>>>>

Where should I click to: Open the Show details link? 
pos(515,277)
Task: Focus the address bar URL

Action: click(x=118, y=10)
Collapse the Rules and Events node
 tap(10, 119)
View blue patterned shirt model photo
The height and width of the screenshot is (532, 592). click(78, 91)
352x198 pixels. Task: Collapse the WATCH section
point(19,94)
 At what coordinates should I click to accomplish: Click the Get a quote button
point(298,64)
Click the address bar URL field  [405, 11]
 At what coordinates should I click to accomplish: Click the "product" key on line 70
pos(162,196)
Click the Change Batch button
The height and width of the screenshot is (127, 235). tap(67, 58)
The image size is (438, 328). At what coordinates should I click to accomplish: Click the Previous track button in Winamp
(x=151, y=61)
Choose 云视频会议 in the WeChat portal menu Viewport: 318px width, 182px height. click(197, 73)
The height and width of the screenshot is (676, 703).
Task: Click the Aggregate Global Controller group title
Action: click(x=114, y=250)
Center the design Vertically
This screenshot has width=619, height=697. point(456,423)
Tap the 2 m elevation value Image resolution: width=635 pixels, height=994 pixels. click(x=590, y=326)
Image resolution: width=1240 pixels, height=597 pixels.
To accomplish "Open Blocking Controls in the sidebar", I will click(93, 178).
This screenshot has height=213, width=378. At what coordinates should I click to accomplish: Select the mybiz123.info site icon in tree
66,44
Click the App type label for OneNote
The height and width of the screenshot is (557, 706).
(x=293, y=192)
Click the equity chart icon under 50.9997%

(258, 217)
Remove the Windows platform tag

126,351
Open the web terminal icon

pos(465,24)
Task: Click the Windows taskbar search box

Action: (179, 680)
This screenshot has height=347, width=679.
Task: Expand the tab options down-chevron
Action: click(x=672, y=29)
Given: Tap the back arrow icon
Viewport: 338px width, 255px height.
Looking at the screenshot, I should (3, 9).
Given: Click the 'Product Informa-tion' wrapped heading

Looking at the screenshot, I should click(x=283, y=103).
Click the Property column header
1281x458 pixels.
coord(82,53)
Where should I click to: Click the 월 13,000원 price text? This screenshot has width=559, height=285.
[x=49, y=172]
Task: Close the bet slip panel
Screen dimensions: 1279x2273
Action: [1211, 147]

<<<<

» Task objective:
Please copy exactly, and only, the lines running from the one containing "Where should I click to: Click" through the end of the listing.

» Answer area:
Where should I click to: Click the 월 13,000원 price text? This screenshot has width=559, height=285.
[x=49, y=172]
Task: Close the bet slip panel
Screen dimensions: 1279x2273
Action: [1211, 147]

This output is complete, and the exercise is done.